According to the author, online interaction is more damaging than the former, an opinion that could be expected from an author who likens friendship to “a set of loyalties that spin in the mind like classic albums”. He expresses concern that people no longer go to pubs because they’re too busy browsing e-commerce.
Contrasting Family and Friends
In his essays, bonds empower where family constricts. Being raised with a trio of siblings, O’Hagan’s household was a “zone of adversities”, a “domain of anxiety”, including a cold paternal figure who previously caused their canine purposely removed into the countryside and freed, gone for good. At primary school, respite came from tooling around derelict areas with Mark, a nearby friend around his years.
“An exceptional companion can invoke a fresh reality, and, most importantly, the potential start of a transformed self, pulled away from domestic limits.”
Subsequently, O’Hagan adjusts the idea to describe the companionship of an additional acquaintance “an entry into the kind of person you dreamed of being”.
Symbols of Change
Images of journey and transformation seem powerful within the text imbued with understood awe at the distance O’Hagan has come from his youth.

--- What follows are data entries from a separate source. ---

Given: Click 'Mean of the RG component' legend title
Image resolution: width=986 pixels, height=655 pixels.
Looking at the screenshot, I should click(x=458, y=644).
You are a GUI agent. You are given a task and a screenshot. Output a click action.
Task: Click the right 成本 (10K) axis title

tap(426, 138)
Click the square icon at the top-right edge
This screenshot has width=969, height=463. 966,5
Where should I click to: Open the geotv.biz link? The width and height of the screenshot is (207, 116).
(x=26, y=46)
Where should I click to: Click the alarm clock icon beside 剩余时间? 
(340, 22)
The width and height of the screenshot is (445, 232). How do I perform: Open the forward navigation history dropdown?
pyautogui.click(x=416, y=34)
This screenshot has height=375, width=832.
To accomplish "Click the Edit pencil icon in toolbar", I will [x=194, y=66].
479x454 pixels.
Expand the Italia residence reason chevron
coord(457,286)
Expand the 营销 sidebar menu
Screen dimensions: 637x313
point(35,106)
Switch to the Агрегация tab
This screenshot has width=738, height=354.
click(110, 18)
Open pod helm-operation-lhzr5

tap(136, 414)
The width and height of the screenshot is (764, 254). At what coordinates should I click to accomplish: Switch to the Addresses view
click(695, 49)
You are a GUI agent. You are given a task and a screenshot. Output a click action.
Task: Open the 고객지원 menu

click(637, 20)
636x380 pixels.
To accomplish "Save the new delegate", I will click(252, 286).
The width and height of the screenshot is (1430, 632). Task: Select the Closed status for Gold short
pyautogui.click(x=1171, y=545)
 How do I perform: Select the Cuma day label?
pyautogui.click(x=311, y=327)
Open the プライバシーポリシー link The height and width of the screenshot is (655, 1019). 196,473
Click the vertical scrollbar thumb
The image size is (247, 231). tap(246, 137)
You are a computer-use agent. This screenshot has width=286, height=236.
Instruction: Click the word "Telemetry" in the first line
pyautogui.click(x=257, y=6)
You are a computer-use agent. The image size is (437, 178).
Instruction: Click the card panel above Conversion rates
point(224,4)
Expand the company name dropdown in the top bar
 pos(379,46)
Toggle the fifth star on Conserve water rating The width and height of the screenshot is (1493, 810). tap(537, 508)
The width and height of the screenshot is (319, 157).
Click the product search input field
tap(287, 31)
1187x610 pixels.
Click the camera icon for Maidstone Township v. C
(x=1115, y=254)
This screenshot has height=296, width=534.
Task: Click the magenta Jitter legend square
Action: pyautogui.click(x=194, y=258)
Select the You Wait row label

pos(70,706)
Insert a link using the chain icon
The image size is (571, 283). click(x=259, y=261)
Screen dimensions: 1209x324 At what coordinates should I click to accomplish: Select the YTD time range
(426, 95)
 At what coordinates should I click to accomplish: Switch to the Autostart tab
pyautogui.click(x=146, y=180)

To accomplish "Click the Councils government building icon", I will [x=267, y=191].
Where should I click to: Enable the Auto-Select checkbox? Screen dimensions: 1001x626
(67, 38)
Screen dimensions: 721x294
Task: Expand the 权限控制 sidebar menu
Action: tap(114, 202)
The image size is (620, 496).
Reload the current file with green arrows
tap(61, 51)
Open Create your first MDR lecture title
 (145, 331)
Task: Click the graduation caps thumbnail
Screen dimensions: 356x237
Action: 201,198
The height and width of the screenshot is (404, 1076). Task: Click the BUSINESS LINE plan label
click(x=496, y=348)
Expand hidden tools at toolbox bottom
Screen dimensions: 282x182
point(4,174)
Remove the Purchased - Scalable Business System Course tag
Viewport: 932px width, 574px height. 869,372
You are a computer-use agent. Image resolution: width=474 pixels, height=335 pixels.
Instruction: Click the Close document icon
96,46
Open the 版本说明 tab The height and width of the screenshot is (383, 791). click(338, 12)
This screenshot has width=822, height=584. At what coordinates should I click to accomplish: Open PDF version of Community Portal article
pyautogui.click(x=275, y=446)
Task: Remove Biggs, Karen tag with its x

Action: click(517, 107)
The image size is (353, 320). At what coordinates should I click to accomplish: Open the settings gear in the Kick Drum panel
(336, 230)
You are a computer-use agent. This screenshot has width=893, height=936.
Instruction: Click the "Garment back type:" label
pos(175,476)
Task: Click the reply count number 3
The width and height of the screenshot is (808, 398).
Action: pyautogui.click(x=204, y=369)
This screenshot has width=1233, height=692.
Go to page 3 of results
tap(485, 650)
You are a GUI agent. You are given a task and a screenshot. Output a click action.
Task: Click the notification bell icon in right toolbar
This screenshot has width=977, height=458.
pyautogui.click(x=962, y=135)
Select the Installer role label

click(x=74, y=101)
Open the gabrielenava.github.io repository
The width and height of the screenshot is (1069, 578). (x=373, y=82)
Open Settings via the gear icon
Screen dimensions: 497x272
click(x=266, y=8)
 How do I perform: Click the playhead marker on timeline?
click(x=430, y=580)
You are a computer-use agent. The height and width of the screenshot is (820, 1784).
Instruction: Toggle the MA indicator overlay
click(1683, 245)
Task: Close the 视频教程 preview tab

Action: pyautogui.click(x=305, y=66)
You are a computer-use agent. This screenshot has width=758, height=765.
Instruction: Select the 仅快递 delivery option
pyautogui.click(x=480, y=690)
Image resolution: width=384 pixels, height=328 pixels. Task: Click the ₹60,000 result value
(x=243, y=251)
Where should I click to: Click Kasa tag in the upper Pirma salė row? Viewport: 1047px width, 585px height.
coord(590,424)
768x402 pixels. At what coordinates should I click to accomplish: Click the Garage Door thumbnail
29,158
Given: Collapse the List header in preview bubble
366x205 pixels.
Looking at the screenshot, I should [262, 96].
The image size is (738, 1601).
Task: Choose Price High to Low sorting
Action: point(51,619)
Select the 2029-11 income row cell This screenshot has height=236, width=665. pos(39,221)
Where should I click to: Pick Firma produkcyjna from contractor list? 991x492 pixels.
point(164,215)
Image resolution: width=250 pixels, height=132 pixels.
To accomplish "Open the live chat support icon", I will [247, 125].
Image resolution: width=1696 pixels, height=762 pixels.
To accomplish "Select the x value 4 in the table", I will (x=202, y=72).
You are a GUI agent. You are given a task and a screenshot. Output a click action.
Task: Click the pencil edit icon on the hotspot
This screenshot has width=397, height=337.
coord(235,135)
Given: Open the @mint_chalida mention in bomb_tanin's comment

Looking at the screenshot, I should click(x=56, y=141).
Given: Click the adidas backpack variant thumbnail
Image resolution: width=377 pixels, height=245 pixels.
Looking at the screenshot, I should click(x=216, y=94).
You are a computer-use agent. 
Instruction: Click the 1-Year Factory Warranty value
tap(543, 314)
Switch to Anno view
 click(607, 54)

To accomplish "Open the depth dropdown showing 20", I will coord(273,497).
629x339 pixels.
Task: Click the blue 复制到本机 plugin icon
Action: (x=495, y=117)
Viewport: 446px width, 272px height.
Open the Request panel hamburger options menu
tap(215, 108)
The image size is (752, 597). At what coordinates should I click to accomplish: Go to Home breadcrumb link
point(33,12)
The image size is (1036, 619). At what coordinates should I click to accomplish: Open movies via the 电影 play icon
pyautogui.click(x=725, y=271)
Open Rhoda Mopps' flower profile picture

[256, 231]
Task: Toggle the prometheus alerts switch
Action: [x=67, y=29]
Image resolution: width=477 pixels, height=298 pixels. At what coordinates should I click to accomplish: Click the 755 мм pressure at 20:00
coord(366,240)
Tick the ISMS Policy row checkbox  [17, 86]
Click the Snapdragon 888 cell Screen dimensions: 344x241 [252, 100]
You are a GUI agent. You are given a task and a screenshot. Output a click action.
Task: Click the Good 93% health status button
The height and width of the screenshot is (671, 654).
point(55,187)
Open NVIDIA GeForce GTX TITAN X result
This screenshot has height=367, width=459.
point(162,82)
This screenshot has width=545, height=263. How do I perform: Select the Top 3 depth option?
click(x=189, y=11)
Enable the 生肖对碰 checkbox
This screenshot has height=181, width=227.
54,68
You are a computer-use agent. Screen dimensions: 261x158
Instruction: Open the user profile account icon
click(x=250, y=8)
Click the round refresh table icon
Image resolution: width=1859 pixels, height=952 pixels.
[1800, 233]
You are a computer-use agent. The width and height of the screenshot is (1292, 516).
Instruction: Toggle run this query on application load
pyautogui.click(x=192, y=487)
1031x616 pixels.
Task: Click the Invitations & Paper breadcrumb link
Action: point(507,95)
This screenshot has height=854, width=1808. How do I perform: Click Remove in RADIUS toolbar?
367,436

At one point, he arranges products during his teens at a nearby supermarket in Ayrshire; on another, he’s at a party for a recent romantic partner at “the designer boutique on Park Avenue”. He is open about being an inveterate name-dropper – partying with the rock band, sharing a drink with the writer.
The Limits of Disclosure
Even though many experiences happens in these pages, he doesn’t reveal everything. O’Hagan knows that companionship is seldom simply a bowl of cherries, yet he’s discreet, at times hesitant, concerning the negative elements: snubs, confusions, rifts (“I am acquainted with a well-known performer who wanted me at his wedding, but he didn’t even reply when I asked him to my own wedding”).
The degree of openness, of disclosure, is somewhat restricted: while he briefly notes of his aborted attempt to pen Julian Assange’s memoir (the WikiLeaks founder had difficulty with self-acceptance, he notes, diplomatically), he omits about his extensive article for the LRB on the devastating incident, relevant to the theme particularly since the subsequent controversy likely made him aware who his friends were.
A Special Connection
To some extent because of this, the standout essay here involves the late Irish novelist Edna O’Brien, who he initially encountered in London in 2009 post Seamus Heaney’s seventieth celebration. After asking her to lunch at the Wolseley in Mayfair (“Perfect … ask for the corner table, Lucian Freud’s table”), it commences a 15-year friendship during which “we relied on one another to finish ideas we couldn’t form by ourselves”, in O’Hagan’s curious phrase, glancingly elaborated on when he subsequently remembers “the gentle music we used to listen to while I assisted her with her writings”.
Insightful Glimpses
Out of all the figures referenced in the book, she is the sole individual allowed a glimpse into the author’s inner self. Throughout many of his stories, he comes across as the person who is portrayed positively – be it as a young student getting emotional over Charlotte’s Web when cruder classmates laughed, or as a hardy reveller who is nonetheless first to get up following a late party – hence interest is sparked somewhat when, apropos of nothing, O’Brien says to him (seen, uniquely, instead of watching) that she can see that he is “someone with scars who manages it flawlessly and quite convincingly”.
Concluding Thoughts
For a memoir – as this collection is – it appears to not reveal all, at the very least. Ultimately, these recollections and reflections – presented in a neat volume, eminently gift-ready – leave you wondering about the larger autobiography O’Hagan may produce, should he ever he chooses to do so.